Using brain Event-Related Potentials (ERPs) as an example, I show how both analytic work concerning distributional theory and simulation studies allow for in-depth exploration of competing metrics for component amplitude. Metrics are discussed and assessed in terms of false positives, false negatives, and coverage probability for simulated ERP studies. I then build on this work by treating the simulation data-generating model as an analysis framework that can incorporate substantive expectations researchers have about the shape of individuals' waveforms. By combining multilevel mixed effects models with basis functions traditionally used in functional data analysis, I am able to test hypotheses on landmark characteristics of the waveform across all levels of the data collection hierarchy: temporal patterns, patterns across channels, individual differences, and differences across experimental conditions.

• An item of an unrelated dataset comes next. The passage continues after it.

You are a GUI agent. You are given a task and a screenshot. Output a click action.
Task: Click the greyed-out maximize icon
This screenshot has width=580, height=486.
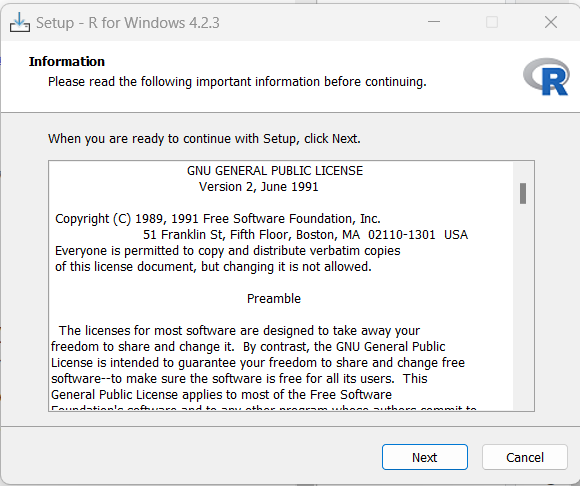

This flexible framework can be implemented using existing statistical software and promotes reproducible research by removing some of the more subjective steps from the analytic pipeline.
An additional example using GPS data underscores how exploring additional aspects of the curve fit to data can provide new insight. I propose deviation from typical path as a new dimension of lifespace, or the geographic area occupied by a person, that can be quantified as the errors produced when fitting a principal curve to location data. This measure captures finer detail than existing lifespace measures, is not reliant on self-report, and can be used to explore both intra- and inter-individual variability.